La Comisión, con sede en Washington, pidió a La Paz iniciar una investigación para «sancionar a los responsables, y adoptar las medidas pertinentes para evitar la repetición de hechos similares, en particular aquellas relativas al fortalecimiento institucional del sistema penitenciario».
Una pelea entre presos de la penitenciaría de Palmasola, una cárcel de máxima seguridad en las afueras de Santa Cruz, en el este de Bolivia, provocó un incendio el viernes que dejó 31 muertos, entre ellas un niño que vivía en la prisión, y decenas de heridos de gravedad.
Tras el suceso, el más grave de la historia penitenciaria boliviana, el gobierno anunció este miércoles el endurecimiento del régimen en la prisión, aislando a los presuntos responsables y prohibiendo las visitas.
El control de las autoridades del orden en las prisiones es el «presupuesto esencial para garantizar los derechos humanos» de los presos, subrayó en un comunicado la CIDH, un órgano autónomo de la Organización de los Estados Americanos (OEA).

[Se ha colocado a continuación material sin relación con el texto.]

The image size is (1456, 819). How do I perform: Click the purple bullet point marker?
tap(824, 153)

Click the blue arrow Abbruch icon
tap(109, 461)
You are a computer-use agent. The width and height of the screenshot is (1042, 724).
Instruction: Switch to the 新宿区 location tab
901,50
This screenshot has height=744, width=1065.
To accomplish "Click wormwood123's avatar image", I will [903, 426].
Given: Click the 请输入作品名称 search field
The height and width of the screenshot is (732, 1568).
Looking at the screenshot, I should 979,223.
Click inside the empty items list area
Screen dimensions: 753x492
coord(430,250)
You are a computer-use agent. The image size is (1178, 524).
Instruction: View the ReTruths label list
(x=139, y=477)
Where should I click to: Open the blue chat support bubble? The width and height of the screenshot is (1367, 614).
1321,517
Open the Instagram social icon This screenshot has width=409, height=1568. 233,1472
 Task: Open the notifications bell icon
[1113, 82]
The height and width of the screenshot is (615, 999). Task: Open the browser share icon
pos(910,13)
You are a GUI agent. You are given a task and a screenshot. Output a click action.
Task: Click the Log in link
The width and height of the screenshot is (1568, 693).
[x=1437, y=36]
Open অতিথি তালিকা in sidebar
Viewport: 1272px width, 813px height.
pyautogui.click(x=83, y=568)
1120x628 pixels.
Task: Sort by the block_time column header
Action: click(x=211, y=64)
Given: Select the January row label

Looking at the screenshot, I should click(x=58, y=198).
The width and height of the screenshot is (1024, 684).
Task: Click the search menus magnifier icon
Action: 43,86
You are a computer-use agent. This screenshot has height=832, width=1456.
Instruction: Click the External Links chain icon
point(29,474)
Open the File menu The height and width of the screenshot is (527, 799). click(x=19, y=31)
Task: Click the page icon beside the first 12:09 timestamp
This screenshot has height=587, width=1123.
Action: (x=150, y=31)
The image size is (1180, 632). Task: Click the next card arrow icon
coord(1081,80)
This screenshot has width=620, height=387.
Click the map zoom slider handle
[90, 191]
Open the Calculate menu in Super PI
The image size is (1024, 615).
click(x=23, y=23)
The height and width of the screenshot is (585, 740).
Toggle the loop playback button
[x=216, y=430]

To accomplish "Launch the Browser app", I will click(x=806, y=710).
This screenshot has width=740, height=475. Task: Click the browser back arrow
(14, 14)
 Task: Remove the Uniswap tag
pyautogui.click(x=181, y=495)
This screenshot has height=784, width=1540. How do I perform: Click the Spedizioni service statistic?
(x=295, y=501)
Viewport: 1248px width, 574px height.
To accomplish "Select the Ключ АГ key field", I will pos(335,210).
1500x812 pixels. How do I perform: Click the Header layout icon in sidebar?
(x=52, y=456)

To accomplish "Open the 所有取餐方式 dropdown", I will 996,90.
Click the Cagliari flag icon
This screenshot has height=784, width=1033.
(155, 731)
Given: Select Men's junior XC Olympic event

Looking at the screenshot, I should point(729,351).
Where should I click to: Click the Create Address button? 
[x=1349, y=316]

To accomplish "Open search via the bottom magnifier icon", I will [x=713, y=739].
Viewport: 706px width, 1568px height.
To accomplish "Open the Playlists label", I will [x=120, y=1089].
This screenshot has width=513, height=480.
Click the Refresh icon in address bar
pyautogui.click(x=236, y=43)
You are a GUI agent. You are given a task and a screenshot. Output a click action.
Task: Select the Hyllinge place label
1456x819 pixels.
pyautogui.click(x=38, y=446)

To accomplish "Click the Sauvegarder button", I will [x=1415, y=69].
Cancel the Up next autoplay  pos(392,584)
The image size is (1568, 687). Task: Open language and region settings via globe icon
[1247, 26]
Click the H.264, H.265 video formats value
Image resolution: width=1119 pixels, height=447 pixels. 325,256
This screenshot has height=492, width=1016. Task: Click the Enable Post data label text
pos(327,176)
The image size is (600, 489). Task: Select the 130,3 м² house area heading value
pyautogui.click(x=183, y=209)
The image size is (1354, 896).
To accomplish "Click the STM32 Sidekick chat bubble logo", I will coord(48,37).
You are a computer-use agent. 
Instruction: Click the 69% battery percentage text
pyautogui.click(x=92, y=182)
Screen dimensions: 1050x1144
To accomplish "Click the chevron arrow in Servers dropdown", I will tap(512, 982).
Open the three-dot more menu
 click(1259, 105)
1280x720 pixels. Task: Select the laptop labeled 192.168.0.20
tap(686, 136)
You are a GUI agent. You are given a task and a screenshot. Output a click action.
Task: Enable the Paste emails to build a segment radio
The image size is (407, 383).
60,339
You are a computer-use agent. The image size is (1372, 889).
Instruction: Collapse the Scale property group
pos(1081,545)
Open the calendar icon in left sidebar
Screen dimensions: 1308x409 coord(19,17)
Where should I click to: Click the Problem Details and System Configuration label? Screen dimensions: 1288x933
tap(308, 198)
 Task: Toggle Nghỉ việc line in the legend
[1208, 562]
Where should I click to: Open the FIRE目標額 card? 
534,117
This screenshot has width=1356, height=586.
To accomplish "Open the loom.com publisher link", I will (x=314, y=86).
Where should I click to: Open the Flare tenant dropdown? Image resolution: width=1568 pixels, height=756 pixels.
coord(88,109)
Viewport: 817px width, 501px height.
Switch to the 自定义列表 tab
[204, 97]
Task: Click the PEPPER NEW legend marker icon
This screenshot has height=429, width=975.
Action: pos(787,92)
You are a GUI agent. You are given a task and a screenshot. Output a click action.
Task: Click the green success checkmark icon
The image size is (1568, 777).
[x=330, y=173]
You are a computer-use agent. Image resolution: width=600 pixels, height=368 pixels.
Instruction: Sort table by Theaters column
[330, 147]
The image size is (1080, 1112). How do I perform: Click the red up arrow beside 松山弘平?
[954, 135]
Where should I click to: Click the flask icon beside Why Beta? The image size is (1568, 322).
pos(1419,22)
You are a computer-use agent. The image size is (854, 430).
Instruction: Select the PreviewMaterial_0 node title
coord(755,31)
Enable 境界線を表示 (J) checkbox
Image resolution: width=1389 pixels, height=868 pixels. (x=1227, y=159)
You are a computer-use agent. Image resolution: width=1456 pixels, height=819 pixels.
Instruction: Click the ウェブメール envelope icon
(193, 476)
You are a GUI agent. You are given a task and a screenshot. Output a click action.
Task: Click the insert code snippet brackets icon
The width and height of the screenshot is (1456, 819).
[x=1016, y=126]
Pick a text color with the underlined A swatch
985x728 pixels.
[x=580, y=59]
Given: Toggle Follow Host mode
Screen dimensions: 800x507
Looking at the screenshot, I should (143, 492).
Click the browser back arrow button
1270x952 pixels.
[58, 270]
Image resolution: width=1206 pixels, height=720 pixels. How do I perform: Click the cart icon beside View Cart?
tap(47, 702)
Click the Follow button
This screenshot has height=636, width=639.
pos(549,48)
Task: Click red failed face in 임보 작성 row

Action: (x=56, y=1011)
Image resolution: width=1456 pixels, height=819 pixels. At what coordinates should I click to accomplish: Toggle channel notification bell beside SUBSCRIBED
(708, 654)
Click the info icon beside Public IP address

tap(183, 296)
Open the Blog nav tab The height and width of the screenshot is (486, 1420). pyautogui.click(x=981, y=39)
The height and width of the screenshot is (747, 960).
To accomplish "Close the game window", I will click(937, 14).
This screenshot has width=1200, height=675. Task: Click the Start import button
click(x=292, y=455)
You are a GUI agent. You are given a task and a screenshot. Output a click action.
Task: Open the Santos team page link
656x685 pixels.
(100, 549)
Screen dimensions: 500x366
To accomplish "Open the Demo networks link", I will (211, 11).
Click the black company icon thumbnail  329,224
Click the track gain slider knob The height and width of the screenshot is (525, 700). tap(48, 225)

La muerte del menor de edad es «particularmente preocupante», estimó el organismo, que calcula que más de 2.000 niños viven con sus padres en los centros penitenciarios bolivianos, la mayoría de ellos menores de seis años.
La Comisión reconoció que el gobierno boliviano ha «reforzado» su atención a esa problemática, pero insistió que las condiciones de las prisiones -insalubridad, inseguridad, infraestructuras precarias- constituyen «serios factores de riesgo» para los niños.